* [Passage]
*** Begin section ***

Yeah, but the problem is whose definition of furtherance we should use, certainly it could fit into almost any agenda depending on who you ask. I think it's highly probable that these founding fathers would actually stand up and defend a mans right to protect his property. But we will never know their thoughts on DRM, which is another reason the argument is more of an appeal to emotion than reason. To be fair though, you see this type of argument all the time, especially in politics and news reporting. But the argument is rhetorical, the conclusion does not follow by logic necessity from the premise. And the issue of being independent from England and be able to influence how to govern the state, is different from just opposing the means in which a private company decide to protect their investment in R&D and so on.


Actually Thomas Jefferson wrote a fair deal (no pun intended) on copyright and ultimately he was ambivalent as to it's benefits, but he certainly recognized that copyright's ultimate aim was to enrich the public domain and was not intended to give ownership to ideas.

"Stable ownership is the gift of social law, and is given late in the progress of society. It would be curious then, if an idea, the fugitive fermentation of an individual brain, could, of natural right, be claimed in exclusive and stable property. If nature has made any one thing less susceptible than all others of exclusive property, it is the action of the thinking power called an idea, which an individual may exclusively possess as long as he keeps it to himself; but the moment it is divulged, it forces itself into the possession of every one, and the receiver cannot dispossess himself of it. Its peculiar character, too, is that no one possesses the less, because every other possesses the whole of it. He who receives an idea from me, receives instruction himself without lessening mine; as he who lights his taper at mine, receives light without darkening me. That ideas should freely spread from one to another over the globe, for the moral and mutual instruction of man, and improvement of his condition, seems to have been peculiarly and benevolently designed by nature, when she made them, like fire, expansible over all space, without lessening their density in any point, and like the air in which we breathe, move, and have our physical being, incapable of confinement or exclusive appropriation. Inventions then cannot, in nature, be a subject of property."

Also, copyright is a legal claim, so almost any argument about it will be rhetorical. (Rhetoricians and Sophists were basically the first lawyers) Copyright itself does not logically stem as a necessity of the conditions. With regard to rhetoric logos is one of the rhetorical appeals so even an argument based purely in logic can be rhetorical in nature.


Yes, but we are not discussing copyright, and I'm not making a case either against or for DRM. DRM is just a technical means used to prevent someone from making a copy, or use something in a manner not intended.

My only point is, that neither the tea party, french revolution or the peoples uprise in Egypt tells us anything about the dos and don'ts related to breaking DRM protection mechanisms. Never mind.

BTW, logic can't prove the truth of your first premise. But given the premise you can draw logical conclusions that follows from the premise by necessity.

*** End section ***

* [Task to complete] Reproduce the DRM and copyright passage word for word, between "BTW, logic can't" and "premise by necessity.", inclusive. The lines that follow have no connection to the passage.

* [Dataset content]
*** Begin section ***

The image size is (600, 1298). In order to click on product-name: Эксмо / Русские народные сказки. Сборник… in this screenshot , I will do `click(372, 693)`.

*** End section ***

* [Response to this task]
BTW, logic can't prove the truth of your first premise. But given the premise you can draw logical conclusions that follows from the premise by necessity.